> **Activity**:
From the report on the artificial intelligence conference below, list every situation in which McCarthy's infant son linked his first word, "dog," to what he experienced.

> **Document extract**:
————

A half century after the quest to create artificial intelligence began, a crowd of academics, students and business representatives have gathered to measure their progress and chart the future.

Among them are several people who were present at the first Dartmouth conference in 1956, including John McCarthy.

McCarthy was the person who first came up with the term artificial intelligence, or AI.

McCarthy said the field is still in its infancy – literally. As an example he said when his son was an infant, his first word was dog . The child was able to make associations with the word dog that are much more advanced than any artificial intelligence program.

(Voice) And he attached it to when he saw a dog, to when he saw a dog on TV, to when he saw a picture of a dog and when he heard a dog and I’m not sure that any of the AI problems are up to the one-year old’s level.

(Zind) To be sure, the quest to create artificial intelligence has had some successes in processing information, understanding language and solving math problems. But these are all very specific functions.

After fifty years of trying, science still hasn’t come up with an integrated system that is able to reason: to collect a wide range of information and use it to make assumptions, anticipate outcomes, take action and learn from those actions.

These are things our brains do when we’re performing a task as simple as crossing the street. Conference participants generally agree that it will be many more years before artificial intelligence can duplicate human reasoning.

————

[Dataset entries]
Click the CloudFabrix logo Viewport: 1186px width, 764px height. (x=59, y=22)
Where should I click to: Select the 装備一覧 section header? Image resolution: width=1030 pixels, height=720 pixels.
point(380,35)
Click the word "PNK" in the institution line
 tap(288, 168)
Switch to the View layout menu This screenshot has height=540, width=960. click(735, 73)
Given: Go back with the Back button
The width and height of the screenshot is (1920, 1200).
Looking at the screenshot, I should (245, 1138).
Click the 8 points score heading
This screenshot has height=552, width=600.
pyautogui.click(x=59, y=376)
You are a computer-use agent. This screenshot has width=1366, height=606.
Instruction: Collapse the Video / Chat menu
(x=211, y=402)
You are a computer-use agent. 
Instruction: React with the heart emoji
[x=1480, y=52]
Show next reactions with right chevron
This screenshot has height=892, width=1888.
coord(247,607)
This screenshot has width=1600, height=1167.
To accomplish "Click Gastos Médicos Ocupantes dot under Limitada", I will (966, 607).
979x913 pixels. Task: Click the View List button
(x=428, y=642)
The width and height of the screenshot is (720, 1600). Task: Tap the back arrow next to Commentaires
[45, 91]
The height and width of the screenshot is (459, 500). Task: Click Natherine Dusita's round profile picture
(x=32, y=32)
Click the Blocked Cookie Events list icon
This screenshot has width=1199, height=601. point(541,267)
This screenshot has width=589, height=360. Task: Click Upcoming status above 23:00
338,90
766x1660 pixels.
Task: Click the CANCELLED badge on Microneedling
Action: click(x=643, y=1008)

————

> **Response**:
- When he saw a dog
- When he saw a dog on TV
- When he saw a picture of a dog
- When he heard a dog